何故死人を埋葬するのか、逆説的に聞こえるかもしれないが、
「死人は埋葬することで死者になった」となるのではないか。
「死人と一緒に生活していると何らかの不都合」とは、
埋葬された死者のお腹に、大きな石が載せられている白骨遺体が
沢山発見されていること(それは死者が土中から復活できないようにしたためと
考えられている)も考慮すると、
死人の魂魄であり、息遣いであり、切迫であったと思われる。
生きている人々の中に死人がいたのでは、
死人の魂魄や息遣いによって切迫され、
生活がままならない方向に歪んでしまうために、
死人を埋葬し死者としたのだ。
死人を埋葬しただけでは、墓はできない。
墓であれ、塚であれ、古墳であれ、これらに共通することは、標である。
埋葬した場所を明らかにしておくために墓ができた、となる。
死人を自分たちと切り離すだけなら、埋葬で十分のはずだ。
ところが、それではまだ「不都合」だったから、
どこに埋葬したかわかるように、標をつけた。
標の理由はそこに訪れるため、以外には考えられない。
お宝を土の中に隠したら、後でそこがわかるように子供でもそこに標をつけるように、だ。
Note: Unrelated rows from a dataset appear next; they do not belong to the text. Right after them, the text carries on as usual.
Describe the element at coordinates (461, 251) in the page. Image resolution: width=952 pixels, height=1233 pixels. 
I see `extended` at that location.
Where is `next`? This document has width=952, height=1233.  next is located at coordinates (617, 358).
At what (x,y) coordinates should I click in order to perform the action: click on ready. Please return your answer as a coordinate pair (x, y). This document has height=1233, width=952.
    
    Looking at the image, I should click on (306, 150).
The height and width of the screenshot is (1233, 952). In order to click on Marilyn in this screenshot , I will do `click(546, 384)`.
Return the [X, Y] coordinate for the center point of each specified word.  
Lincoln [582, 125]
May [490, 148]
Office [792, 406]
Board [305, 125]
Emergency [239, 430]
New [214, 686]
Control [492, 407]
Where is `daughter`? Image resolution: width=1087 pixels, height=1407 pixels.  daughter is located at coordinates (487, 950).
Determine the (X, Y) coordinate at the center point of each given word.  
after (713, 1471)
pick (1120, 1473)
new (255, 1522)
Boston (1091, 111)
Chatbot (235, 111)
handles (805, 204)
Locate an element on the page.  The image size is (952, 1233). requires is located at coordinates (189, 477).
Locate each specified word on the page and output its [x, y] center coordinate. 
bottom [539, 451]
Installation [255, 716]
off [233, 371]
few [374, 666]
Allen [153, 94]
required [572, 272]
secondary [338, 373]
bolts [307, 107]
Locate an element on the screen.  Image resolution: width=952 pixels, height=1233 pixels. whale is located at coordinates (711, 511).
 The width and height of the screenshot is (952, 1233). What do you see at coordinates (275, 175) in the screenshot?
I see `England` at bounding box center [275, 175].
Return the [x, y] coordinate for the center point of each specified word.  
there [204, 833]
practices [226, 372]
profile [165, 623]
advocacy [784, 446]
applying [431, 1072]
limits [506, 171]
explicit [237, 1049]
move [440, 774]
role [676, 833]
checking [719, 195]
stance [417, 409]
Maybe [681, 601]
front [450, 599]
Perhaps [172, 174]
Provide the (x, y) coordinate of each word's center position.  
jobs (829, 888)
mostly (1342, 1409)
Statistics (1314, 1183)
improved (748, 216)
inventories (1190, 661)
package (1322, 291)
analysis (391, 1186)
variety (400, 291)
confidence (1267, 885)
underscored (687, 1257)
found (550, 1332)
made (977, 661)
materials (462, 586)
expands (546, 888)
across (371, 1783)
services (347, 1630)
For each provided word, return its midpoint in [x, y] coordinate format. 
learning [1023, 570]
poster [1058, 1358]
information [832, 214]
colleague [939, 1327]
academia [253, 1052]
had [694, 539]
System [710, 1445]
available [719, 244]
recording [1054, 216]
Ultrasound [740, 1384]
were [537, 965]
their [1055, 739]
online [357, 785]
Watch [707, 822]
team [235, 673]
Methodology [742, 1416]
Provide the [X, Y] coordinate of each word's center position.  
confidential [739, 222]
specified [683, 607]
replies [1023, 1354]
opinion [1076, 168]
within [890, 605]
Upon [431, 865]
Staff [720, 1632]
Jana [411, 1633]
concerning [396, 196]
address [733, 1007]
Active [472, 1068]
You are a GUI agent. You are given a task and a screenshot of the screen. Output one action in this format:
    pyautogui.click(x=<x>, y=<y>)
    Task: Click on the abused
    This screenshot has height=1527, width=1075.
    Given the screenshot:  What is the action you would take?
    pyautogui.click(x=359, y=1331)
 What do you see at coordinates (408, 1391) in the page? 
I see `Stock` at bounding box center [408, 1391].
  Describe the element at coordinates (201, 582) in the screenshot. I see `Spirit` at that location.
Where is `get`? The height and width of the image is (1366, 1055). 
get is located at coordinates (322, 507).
人類は、再び死者のところを訪れるために、標を残した。
それが墓の起源と考えられる。
死者に「何か」があると感じたからだ。
死者は生きている人たちと離されるけれど、
何かが残ると感じていた。
その何かを感じとるために、
時々死者の処にいかないと不都合があり、
その不都合を取り除くために、
死者の場所を訪れるために墓を作った。
死者の祟りを恐れ、死者に護られていると感じること、
そして死者と生者は墓の場所で魂のコミュニケートを行った。
このコミュニケートが鎮魂である。
そして死者は生者と分けられながらも、
時々同一の場所に集合するということは、
別々にいながらも「同時に生きている」という共生の感性を生んでいった。
これらの感性は、これを霊性と言って良いと思うが、
葬礼と、死者の魂を安らげる鎮魂の儀礼を作るようになり、
文化を形成し、宗教が生まれ、文明を築いてきた、と言えないだろうか。
生まれ育った場所の習慣等によって、お墓の扱いは変わっているだろうが、
過去から変わらず現代でも、お墓は死者の魂を感じる場所だ。
生きている我々が、人類誕生以来脈々と受け継いできた霊性を、
再びその感度を取り戻し、邪悪な思いを抑え、
そして儀礼を通して、安らかに生きていくことを再確認する場所、
それがお墓だ。
人類は死人を死者として分かつことで、
他の霊長類と決定的に別の道を歩んできた。
一方で、人類は同類を殺すという行為を平気で行う。
他の霊長類では、遺伝的優勢を確保する以外には、同類を殺さない。
殺すという行為はほとんど人類にしか適用されず、
殺すことも人類と他の霊長類を分けている。
しかも殺す理由は、無分別なほど多様であるために、
殺人が際限無く行われる危険性をはらんでいる。
つまり、殺人を行う人類は、とても邪悪な霊長類だ。
その邪悪な人類が、途中に滅びることも無く今日まで生きてこれたのは、
ー戦争を際限無く繰り返しそれでも滅亡せずにこれたのはー、
殺人を邪悪な行為であるという「抑制する思い」の方が強かったから、
と考えられるのではないか。
他者とコミュニケートし、折り合おうとする意思が、
邪悪な思いよりも強かったから、
人類は生き延びてきたと言えるのではないか。
このコミュニケートと折りあいの原点が、
鎮魂であり共生ではないだろうか。
この考えのオリジナルは、レヴィナス氏にある。
僕はレヴィナス氏の考えを十分汲み取れておらず、
もしかしたら歪曲させている可能性は否定できないけれども、
(特にお墓のところは、そう)
僕自身の思いも加えるとこういう展開になる。
宗教が巷間に語られない時代、になった。
あの世があるのかないのか、
無神論が正しいのかそうではないのか、
議論は錯綜し、とても一つの答えになりそうもない。
でも、お墓を題材にして人類の歴史を遡ってみれば、
霊性が人類が他の霊長類と分かつものだ。
現代は科学万能時代だけれど、
人類の歴史において、現代は一瞬のひらめきにすぎない。
たった一瞬のひらめきをすべてであると考えて、
人類が人類たらしめてきた霊性を、
迷信であるとあざ笑うことは、できないのではないか。
そういう思いを持って、お墓参りをしよう。
だから今回墓前では、今まで以上に死者との対話を試みた。
僕もいずれ死んだら、生者と別の場所に分けられる必要がある。
それはどこが良いのか、少し考えて行こうと思う。
そして、妻も同じように考えてもらうようにしよう。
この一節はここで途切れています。